徐妙锦目瞪口呆地看着面前人,真不敢相信他就这样走了,她脸色气得通红,跺了跺脚,狠狠道:“韩世谨,我要是再同你说半句话,我就是王八蛋!气死我了!”
*
膏药沁凉,缓解了脚踝处辣辣的痛感,谢娉婷这才能分神打量起面前的人来。
她瞧过他许多模样,有处理政事时的沉谨,有率兵统将时的威武,可只有眼下,她才能察觉他真正的喜怒哀乐。
她能察觉,他现在紧张极了。
周怀禛袖笼下的手微微握紧了,他面冷如霜,看似淡然地说道:“为何这般瞧着孤?这衣衫……是内侍所荐,孤只是随意穿穿。”
实则他心里没底,他知自己严肃端正惯了,即便穿上文人墨客的衣衫,也无那般闲雅风韵,此刻见她打量自己,恐怕也是在嘲笑自己画虎不成反类犬。
他心中涩然,面色微微冷淡,冷声道:“孤也不喜这衣衫,今后不会再穿。”
谢娉婷瞧着他的模样,心里泛起一阵酸涩,她软着声音道:“殿下这身好看极了,从没人能将茶白穿得这样好看。”

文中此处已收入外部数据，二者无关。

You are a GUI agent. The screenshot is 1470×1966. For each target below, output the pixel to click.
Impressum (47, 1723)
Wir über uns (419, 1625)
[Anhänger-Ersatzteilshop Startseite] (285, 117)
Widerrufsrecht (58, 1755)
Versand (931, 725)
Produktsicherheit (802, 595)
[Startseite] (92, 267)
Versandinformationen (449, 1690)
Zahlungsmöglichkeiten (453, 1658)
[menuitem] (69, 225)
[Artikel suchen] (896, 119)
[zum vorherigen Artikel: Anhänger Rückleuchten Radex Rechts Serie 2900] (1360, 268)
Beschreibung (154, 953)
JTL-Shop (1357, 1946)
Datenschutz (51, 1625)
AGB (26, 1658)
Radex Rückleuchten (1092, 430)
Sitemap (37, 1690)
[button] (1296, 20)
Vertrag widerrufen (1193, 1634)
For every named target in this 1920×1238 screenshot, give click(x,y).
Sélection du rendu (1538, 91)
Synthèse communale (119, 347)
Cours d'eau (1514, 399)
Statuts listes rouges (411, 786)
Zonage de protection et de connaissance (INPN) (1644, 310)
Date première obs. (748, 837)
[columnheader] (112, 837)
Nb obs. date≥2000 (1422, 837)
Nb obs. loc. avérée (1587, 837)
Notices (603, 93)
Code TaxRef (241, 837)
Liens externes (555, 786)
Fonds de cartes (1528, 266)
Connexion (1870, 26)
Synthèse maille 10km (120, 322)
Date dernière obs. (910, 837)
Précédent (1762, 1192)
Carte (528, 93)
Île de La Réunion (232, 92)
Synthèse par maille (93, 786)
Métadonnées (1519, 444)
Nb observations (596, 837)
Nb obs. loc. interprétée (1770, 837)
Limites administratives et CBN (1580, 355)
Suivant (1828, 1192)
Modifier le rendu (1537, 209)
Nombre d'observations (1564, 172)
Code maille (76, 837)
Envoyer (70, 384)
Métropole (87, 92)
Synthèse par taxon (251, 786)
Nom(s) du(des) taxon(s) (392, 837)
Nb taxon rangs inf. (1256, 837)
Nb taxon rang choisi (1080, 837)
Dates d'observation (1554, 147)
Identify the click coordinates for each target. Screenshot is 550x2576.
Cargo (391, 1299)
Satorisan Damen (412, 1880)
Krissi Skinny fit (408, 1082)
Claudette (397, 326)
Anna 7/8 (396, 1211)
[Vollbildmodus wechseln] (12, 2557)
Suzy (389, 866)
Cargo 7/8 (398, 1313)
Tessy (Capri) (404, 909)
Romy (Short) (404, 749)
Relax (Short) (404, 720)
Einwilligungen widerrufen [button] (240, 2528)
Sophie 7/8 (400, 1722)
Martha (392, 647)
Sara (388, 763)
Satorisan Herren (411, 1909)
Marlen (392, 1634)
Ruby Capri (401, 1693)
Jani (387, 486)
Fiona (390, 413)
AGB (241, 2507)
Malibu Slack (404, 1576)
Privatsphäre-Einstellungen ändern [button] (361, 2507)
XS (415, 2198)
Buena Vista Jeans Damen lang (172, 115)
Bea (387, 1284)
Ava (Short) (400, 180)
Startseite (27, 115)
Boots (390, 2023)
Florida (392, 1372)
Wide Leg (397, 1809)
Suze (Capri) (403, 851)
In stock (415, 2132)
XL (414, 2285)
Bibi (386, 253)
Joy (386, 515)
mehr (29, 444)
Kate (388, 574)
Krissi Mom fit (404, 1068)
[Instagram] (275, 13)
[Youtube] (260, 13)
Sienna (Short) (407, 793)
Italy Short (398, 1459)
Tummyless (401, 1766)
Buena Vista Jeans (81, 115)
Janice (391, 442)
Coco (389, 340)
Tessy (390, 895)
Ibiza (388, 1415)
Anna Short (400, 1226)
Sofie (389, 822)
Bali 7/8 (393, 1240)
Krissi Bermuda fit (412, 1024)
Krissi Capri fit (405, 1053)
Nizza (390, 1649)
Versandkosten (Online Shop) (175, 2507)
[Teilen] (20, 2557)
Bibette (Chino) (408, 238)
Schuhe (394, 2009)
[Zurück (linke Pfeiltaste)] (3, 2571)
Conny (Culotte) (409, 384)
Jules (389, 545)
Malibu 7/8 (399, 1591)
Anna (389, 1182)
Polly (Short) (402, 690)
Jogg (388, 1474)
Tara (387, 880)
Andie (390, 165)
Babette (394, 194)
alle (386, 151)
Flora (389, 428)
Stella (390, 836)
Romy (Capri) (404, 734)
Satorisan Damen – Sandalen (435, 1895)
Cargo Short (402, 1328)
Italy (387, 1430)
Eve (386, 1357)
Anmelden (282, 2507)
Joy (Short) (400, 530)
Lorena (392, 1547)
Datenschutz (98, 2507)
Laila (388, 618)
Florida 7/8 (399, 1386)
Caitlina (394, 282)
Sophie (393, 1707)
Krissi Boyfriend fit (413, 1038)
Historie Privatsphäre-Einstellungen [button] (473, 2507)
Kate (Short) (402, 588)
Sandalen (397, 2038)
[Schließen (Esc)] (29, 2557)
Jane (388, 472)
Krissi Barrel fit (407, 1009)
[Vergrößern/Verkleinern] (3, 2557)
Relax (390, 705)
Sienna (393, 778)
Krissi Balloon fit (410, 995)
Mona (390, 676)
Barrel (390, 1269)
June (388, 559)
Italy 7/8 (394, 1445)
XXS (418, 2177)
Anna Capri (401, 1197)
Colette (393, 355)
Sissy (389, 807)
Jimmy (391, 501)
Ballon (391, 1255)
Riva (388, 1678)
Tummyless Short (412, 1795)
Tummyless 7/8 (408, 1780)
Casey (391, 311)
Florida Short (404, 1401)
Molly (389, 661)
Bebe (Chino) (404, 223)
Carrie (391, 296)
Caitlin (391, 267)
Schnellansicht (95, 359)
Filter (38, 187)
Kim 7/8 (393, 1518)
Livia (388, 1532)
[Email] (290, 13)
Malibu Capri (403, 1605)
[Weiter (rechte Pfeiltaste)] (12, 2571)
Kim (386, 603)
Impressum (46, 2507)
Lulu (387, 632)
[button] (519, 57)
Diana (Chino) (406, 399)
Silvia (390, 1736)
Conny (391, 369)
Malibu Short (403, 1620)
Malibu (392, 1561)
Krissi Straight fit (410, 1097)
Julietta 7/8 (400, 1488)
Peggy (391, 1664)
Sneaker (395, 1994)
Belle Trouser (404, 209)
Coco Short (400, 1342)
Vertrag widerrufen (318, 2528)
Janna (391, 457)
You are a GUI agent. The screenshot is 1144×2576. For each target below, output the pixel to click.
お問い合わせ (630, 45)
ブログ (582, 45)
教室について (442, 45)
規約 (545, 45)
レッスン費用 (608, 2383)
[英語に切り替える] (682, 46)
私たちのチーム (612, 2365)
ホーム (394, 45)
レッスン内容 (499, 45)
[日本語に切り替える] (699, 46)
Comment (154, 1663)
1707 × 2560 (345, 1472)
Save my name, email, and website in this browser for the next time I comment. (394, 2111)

周怀禛面上不露形色,余光却暗暗瞥了一眼女子,她杏眼含笑,波光盈盈,不似说谎的模样。
他心尖似被热水烫了一下,这抹热意瞬间浮上了面庞。
他忍住心中的波涛汹涌,肃了肃面色,僵硬道:“孤救你,不是为了这句夸奖。”
谢娉婷并不言语,她目光触及他隐在袖中的手,软声说道:“殿下过来。”
周怀禛瞧她虚弱模样,以为又是那哪出伤口疼了,剑眉微蹙,快步走到她面前,蹲下问道:“可是有哪处……”
他话语未尽,便见面前姑娘将他的衣袖撸了上去,动作丝毫不雅致美观。
他面上闪过一丝慌乱,欲将手抽回来,却被她抓地紧紧的,他瞧见她长睫一颤,豆大的泪珠儿滚到他含着血淤的手上,姑娘软糯的声音含了怒气,又含了哭腔,“你还藏?”
周怀禛身子一颤,一向睿智的头脑仿佛上了锈,他僵硬着任由面前的姑娘轻柔地替他抹了膏药。
他心底似有岩浆翻滚,热到心尖发颤,一股喜悦冲上头脑——这是当年他册封太子时都未曾有过的狂喜。
外头韩偓忽然禀报道:“殿下,军需案有了进展,陛下正急着召你入宫。”
韩偓在门前进退为难,他也知晓殿下在乎汝阳郡主,定然想在此处陪着她,只是军需案事关重大,官家与太子关系一向不睦,若再有耽搁,恐怕官家又要寻出殿下许多错处,横加刁难。
周怀禛眉头一拧,他望着正垂首替他包扎伤口的姑娘,心里泛起一丝柔软。
他不知她方才所言,是否因了救命之恩,敷衍安慰他,可见她出事那一刻,他的的确确慌了。
是初初涉政,面对群臣时都未曾有过的慌乱。
周怀禛收敛眼中的阴暗之色,他低声嘱咐道:“勿要碰生冷之物,好生照料自己,改日再过府探望。”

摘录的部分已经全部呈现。